Friday, December 11, 2009

Luzes

(Texto anterior sobre a festa das luzes)

Todos os anos comporto a tradição de escrever algum artigo sobre a Festa das Luzes, Chanuká, que coincide quase sempre com a época natalina. Esse ano não será diferente. A Festa começa hoje e termina na noite da próxima Sexta-Feira.

Sou, em todos os sentidos, um exemplo vivo de alguém liberal. Nasci sem tradição, nômade, sem uma cultura específica além da judaica, sem uma pátria própria ou identidade ligada a qualquer espécie de nacionalismo. No Brasil me chamam de gringo, aqui nos Estados Unidos de imigrante e em Israel de desertor e “estranho”. Mesmo nunca tendo perdido o contato com o judaísmo, e mesmo quando era religioso, dava um jeito de fazer tudo diferente. A repetição me incomodava.

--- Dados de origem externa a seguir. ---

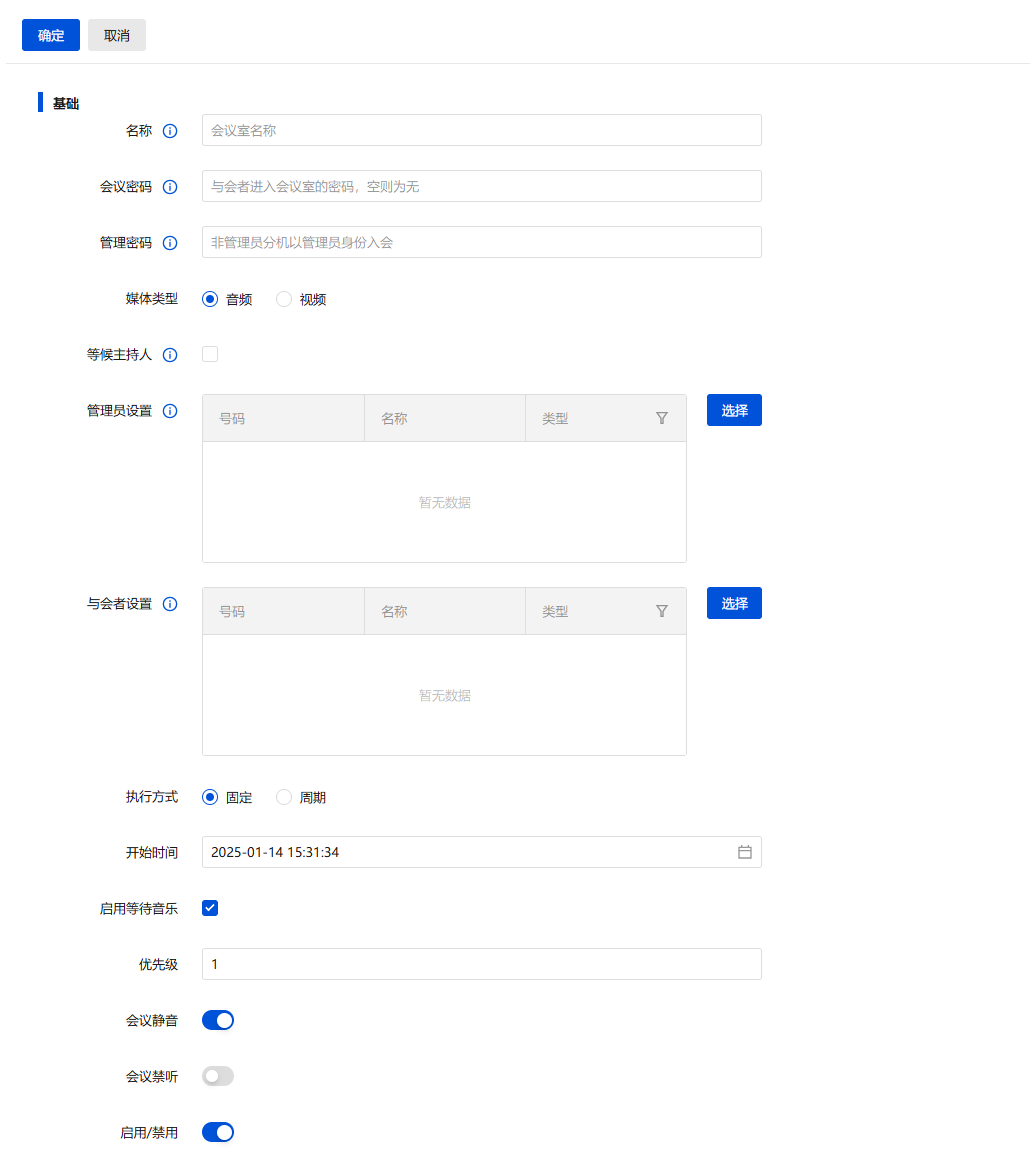This screenshot has height=1166, width=1030.
Task: Click 选择 button for 管理员设置
Action: point(734,410)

As tradições são aqueles costumes inexplicáveis que não são nada em si, apenas símbolos de algo maior, ou melhor, ou diferente, mas que tenha suas virtudes para que valha a pena rebuscar e voltar aos mesmos costumes tradicionais. O mais importante, ser tradicional ou conservador significa não querer mudar nada. E já disse, aí em cima, que apesar de eu ter meus costumes, nunca fui tradicional, em parte até pelo incômodo das repetições. Mas claro que as repetições tem lá suas vantagens. Criam raízes, patrimônio, fama, seja esta qual for, e em parte treinam o corpo e à mente a enfrentar os mesmos problemas, as mesmas realidades, e os mesmos dilemas diariamente, como usufruir dos mesmos prazeres. Vejam lá que essas vantagens já ao fim da frase parecem desvantagens… Ao menos para mim. E a tradição é exatamente isto: Seguir os mesmos costumes, lembrar dos mesmos problemas, das mesmas realidades e dos mesmos dilemas, e rejubilar ao deguste dos mesmos prazeres ocorridos em outras épocas.

Ser judeu, por exemplo, é ser judeu e pronto. Não há características especificas que definam melhor o judeu do não-judeu, ou ao menos gosto de pensar que o indivíduo faz o caráter, e não o oposto, mas ser judeu é ser judeu e não outra coisa. É, acima de tudo, independente de genética e cultura (que é permanente), uma escolha de vida (que pode ser temporária). Ter a consciência de que se é judeu e aceitar o próprio judaísmo requer decisões, às vezes mais simples do que outras. No meu caso, como tenho no próprio judaísmo o exemplo de pessoas para lá de liberais e revolucionárias e ateístas, jamais senti que o ateísmo negaria meu judaísmo. Jamais achei que ser liberal fosse contraditório ao termo.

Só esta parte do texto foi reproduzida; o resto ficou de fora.